June 1, Vice Minister of National Defence Greta Monika Tučkutė and Director of the National Cyber Security Centre (Lith. NKSC) under the MoD Liudas Ališauskas reviewed the current cybersecurity situation in Lithuania nad presented the main achievements this year.
“Last cybersecurity years was marked by different challenges and important tasks. The war in the neighborhood had implications on Lithuania’s cyberspace as well. Lithuania has withstood the cyber-attacks and took away valuable lessons, while our attention to cybersecurity today has been stepped up like never before,” says Vice Minister of National Defence.
In addition, Vice Minister underscored that Lithuania was maintaining high-level vigilance due to the number and character of detected incidents that showed continued activity and diverse mean used by malign actors in cyberspace.
Decreasing number of cyber-incidents in the first quarter of 2023
According to NKSC Director, the National Cyber Security Centre recorded 573 cyber-incidents in the first quarters of 2023, which is 1.8 times less than during the same period last year. The number of medium severity incidents remained similar as last year (7 incidents as compared to 8 incidents identified in the first quarter of 2022). However, even 6 of the 7 were ransomware attacks in reflection of the global rising trend by ENISA named as the most significant cyber threat for two consecutive years.
Cybersecurity training and exercises remains an important direction of NKSC activities. “We are conducting basic level cyber hygiene training, a cybersecurity training programme for public sector employees, an industrial technology cybersecurity course has been launched for Lithuanian military personnel, representatives of critical infrastructure companies and Ukrainian military. The widely prominent NKSC exercise Cyber Shield has developed into a three-phase event this year: strategic level political planning exercise with Allies Cyber Shield STRATEX 2023, then, Cyber Shield PhishEx 2023 to which we invited as many as 300 organisations in our country, and finally, the one-day largest national cybersecurity exercise Cyber Shield OpEx 2023 due in October, over 300 organisations will be invited to attend this time as well,” NKSC Director reviewed the situation.
Ahead of the NATO Summit in Vilnius
When addressing the near-term plans or cybersecurity activities Vice Minister G. M. Tučkutė noted preparations for the NATO Summit in Vilnius in July. Cyber Champions Summit in Vilnius this April consolidated the ties with Indo-Pacific countries on cyber security and paved the way for upcoming Alliance decisions in the area.

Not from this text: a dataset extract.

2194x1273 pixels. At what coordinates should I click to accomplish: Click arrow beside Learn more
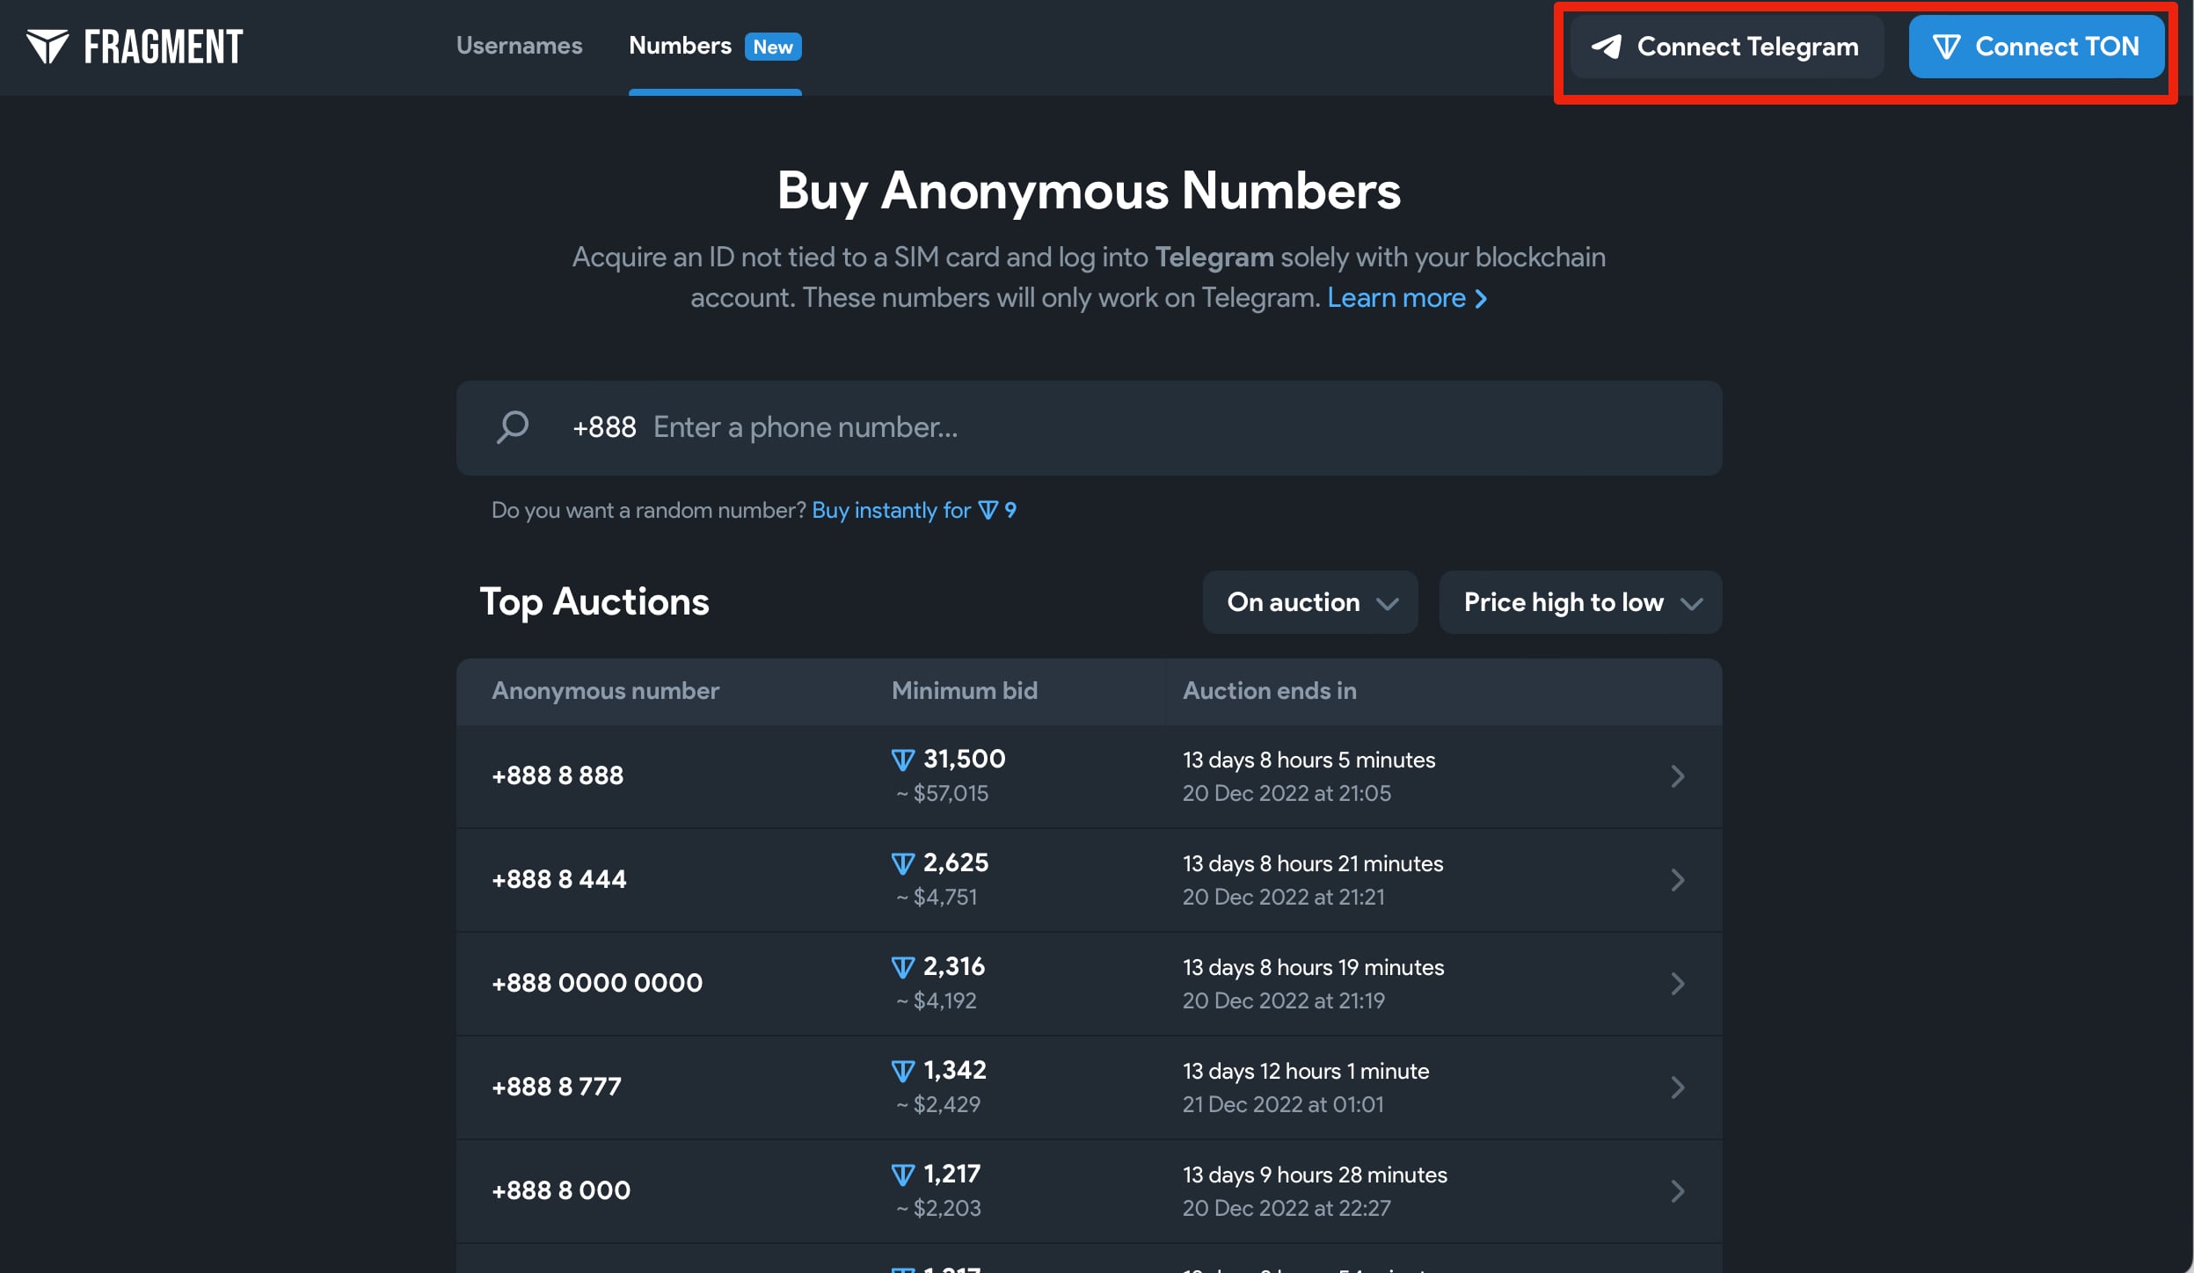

The Alliance took a decision in Madrid a year ago to launch a voluntary NATO virtual rapid response cyber capability based on national assets. “Lithuania looks forward to an agreement in this regard and an approval of the decision to develop the capability at the NATO Defence Ministers’ meeting in June, as well as at the NATO Summit in July in Vilnius. As a member state with significant experience in leading the EU Cyber Rapid Response Teams, Lithuania undoubtedly has know-how and experience to contribute,” said Vice Minister.
In its turn, the National Cyber Security Centre completed a cybersecurity risk analysis in organisations which will be responsible for ensuring functionalities at the NATO Summit in Vilnius. The analysis took into account 1578 risk scenarios that could potentially affect 163 pieces of assets pertaining to the event (e.g., different software and hardware, human resources, suppliers, quarters, etc.). According to NKSC Director, every establishment that will play a role in the event has been already notified about the identified unacceptable cybersecurity risks and obliged to mitigate it to a tolerable level. The National Cyber Security Centre has also presented a list of recommendations to all such establishments on risk management measures.
EU directive to legislation
When addressing the longer-term priorities in cybersecurity, Vice Minister pointed out the need to review the entire organization of cybersecurity measures in our country as the key necessity. “We are committed to do so by the European Union Network and Information Security NIS2 Directive approved into force in the beginning of this year and due to implementation in Lithuania by next fall,” noted Vice Minister. The Directive essentially rewrites all EU and member states’ cybersecurity provisions principles. Implementation of the Directive will facilitate a higher European cybersecurity level and more efficient response to incidents during crises. “Our joint work with the other Ministries has already begun to draw a preliminary list of critical and important entities to which the new criteria will apply. We are watching the list double and triple, new sectors are included as well, the rule of limit size has been introduced to bring in all medium-sized companies into the list of regulated entities,” Vice Minister told.